● Work order
Would you please retype, exactly, the lines of the listing below between the line with "Screen dimensions: 1068x619" and the line with "Task: Select the Hero of Etheria title text", inclusive?

=== Material for this task ===

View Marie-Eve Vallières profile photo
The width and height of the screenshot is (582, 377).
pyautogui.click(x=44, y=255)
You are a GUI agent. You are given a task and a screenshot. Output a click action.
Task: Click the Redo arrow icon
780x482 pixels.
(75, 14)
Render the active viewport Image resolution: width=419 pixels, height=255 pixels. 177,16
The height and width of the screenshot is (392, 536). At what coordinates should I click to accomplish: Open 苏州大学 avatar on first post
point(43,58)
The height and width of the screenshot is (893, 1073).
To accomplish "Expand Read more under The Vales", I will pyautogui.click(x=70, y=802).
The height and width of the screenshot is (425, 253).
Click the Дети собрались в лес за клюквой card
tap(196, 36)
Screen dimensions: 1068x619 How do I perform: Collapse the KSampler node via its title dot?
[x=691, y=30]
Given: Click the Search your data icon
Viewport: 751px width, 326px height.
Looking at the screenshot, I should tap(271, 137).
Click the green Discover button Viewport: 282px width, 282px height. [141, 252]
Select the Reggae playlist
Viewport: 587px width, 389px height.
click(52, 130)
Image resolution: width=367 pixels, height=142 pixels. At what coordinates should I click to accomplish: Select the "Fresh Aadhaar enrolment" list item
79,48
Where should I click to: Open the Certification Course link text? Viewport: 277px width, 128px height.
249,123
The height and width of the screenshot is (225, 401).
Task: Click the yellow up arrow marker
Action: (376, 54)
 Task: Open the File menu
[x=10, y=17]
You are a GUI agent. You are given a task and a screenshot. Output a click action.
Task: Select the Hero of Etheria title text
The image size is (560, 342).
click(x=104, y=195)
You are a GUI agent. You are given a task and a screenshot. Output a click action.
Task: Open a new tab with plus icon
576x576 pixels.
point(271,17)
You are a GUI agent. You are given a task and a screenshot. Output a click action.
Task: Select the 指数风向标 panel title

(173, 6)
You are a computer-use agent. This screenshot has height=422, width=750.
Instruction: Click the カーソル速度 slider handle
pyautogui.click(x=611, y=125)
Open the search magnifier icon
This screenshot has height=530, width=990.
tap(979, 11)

===

● Result of this task
Screen dimensions: 1068x619 How do I perform: Collapse the KSampler node via its title dot?
[x=691, y=30]
Given: Click the Search your data icon
Viewport: 751px width, 326px height.
Looking at the screenshot, I should tap(271, 137).
Click the green Discover button Viewport: 282px width, 282px height. [141, 252]
Select the Reggae playlist
Viewport: 587px width, 389px height.
click(52, 130)
Image resolution: width=367 pixels, height=142 pixels. At what coordinates should I click to accomplish: Select the "Fresh Aadhaar enrolment" list item
79,48
Where should I click to: Open the Certification Course link text? Viewport: 277px width, 128px height.
249,123
The height and width of the screenshot is (225, 401).
Task: Click the yellow up arrow marker
Action: (376, 54)
 Task: Open the File menu
[x=10, y=17]
You are a GUI agent. You are given a task and a screenshot. Output a click action.
Task: Select the Hero of Etheria title text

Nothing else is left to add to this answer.